LOGBOOK, ENTRY 1
SPRING 2015
SPRING 2015
i am an eye. a mechanical eye
“I, a machine, am showing you a world, the likes of which only I can see. I free myself from today and forever from human immobility, I am in constant movement, I approach and draw away from objects, I crawl under them, I move alongside the mouth of a running horse, I cut into a crowd at full speed, I run in front of running soldiers, I turn my back, I rise with an airplane, I fall and soar together with falling and rising bodies. This is I, apparatus, maneuvering in the chaos of movements, recording one movement after another in the most complex combinations.... My road is toward the creation of a fresh perception of the world.

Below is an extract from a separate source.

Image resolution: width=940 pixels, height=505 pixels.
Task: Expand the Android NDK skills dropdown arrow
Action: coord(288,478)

Thus I decipher in a new way the world unknown to you.” —Dziga Vertov, 1923
Avant-gardists of the interwar period were not documenting their world; they were building a new one. A cultural zeitgeist defined by radical invention and violent upheaval. The mechanical lens is unclouded by subjectivity. Without sentiment, the body is no longer a sacred whole. It is free. It can be disassembled and reconstructed. It becomes order, rhythm, acceleration. A man more perfect than Adam, remade through montage.
Factories, barracks, and infirmaries speak in utilitarian tongues. Uniforms imply function and conceal labor. The body becomes machine. It is diagram. It is speculation. Discoloration spreads unseen. Stains appear only when the uniform is peeled away. Stripped of support, fragility becomes visible. Adam is undone. What remains is residue.

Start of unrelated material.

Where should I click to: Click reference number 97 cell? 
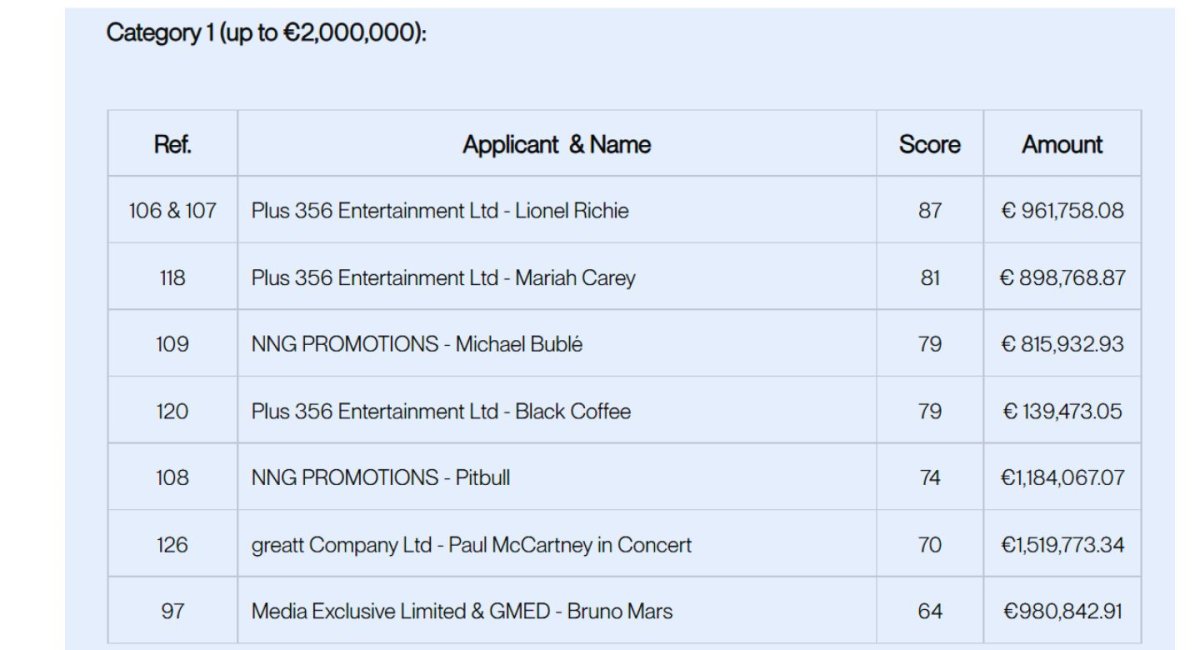click(173, 610)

Twelve looks proposed. Six patterned, cut, and sewn. All structured to interfere.
Take menswear apart at the level of logic. Remove, extend, and reintroduce collars. Stitch seams where none are needed. Ensure there are no buttons where some should be. Unzip a hood down the spine in a distended semblance of unfurled wings. Extend the crotch of full-leg underwear so it must be visibly worn. Pattern culottes into draped forms that no longer resemble trousers. Layer gauze into lengths that strain the category of “shirt” into “dress.” Then tear. Then tear again. And again.
Unfinished cotton welcomes saturation. Discarded materials—tea bags, coffee rinds, onion skin—crudely hasten signs of age and oxidation. The red ink came from a manual press. It exists only to record the frantic movement of human hands. Metal corrodes quickly in plastic tubs if fed the right chemicals.
Nothing in this collection offers clarity. It is a sequence. A distortion. A system in collapse.
The machine does not mourn Adam.
It composes his remains.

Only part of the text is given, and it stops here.